The risk management segment is expected to have the highest CAGR during the forecast period
The risk management segment is expected to have the highest CAGR during the forecast period as AI algorithms handle sensitive financial data and automate decision-making processes, effective risk management practices are essential to mitigate potential risks and ensure regulatory compliance. Moreover, regulatory scrutiny around AI usage in finance requires adherence to data privacy laws (like GDPR) and financial regulations (like Basel III), necessitating transparent AI algorithms and accountable risk management frameworks which encourage the growth of the market.
North America is projected to hold the largest market share during the forecast period due to prominent AI software and systems suppliers, combined investment by financial institutions into AI projects, and the adoption of most AI in Fintech solutions. The region is expected to experience significant growth in this area in the coming years. Additionally, North America serves as the business hub for many AI Fintech firms, with companies like Sidetrade choosing to locate their North American operations in Calgary which drives the market growth.
Asia Pacific is projected to hold the highest CAGR over the forecast period owing the quick expansion of domestic firms with supportive government measures creates numerous opportunities for the advancement of AI in the fintech business.
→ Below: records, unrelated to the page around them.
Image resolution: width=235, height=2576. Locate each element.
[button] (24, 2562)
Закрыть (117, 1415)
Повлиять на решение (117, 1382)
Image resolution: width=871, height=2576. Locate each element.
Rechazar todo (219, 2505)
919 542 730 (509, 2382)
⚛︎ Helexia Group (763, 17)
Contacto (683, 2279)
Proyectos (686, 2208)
Furthermore, prominent players invest in the region's new markets as part of their business strategy, adding to regional market growth.
Key players in the market
Some of the key players in Artificial Intelligence (AI) in Fintech market include Active.Ai, Amazon Web Services Inc., Betterment Holdings, ComplyAdvantage.com, Data Minr Inc., IBM Corporation, Intel Corporation, IPsoft Inc., Microsoft Corporation, Narrative Science, Next IT Corporation, Onfido, Pefin Holdings LLC, Ripple Labs Inc., Sift Science Inc., TIBCO Software, Trifacta Software Inc., WealthFront Inc. and Zeitgold
In June 2024, Intel Gaudi Enables a Lower Cost Alternative for AI Compute and GenAI. Community-based software simplifies generative AI (GenAI) development and industry-standard Ethernet networking enables flexible scaling of AI systems.
In February 2024, Indian startup Sarvam AI collaborates with Microsoft to bring its Indic voice large language model (LLM) to Azure. The collaboration aims to enable Sarvam AI to leverage Azure AI and Azure Infrastructure to build and deploy their voice LLM stack
Note: Tables for North America, Europe, APAC, South America, and Middle East & Africa Regions are also represented in the same manner as above.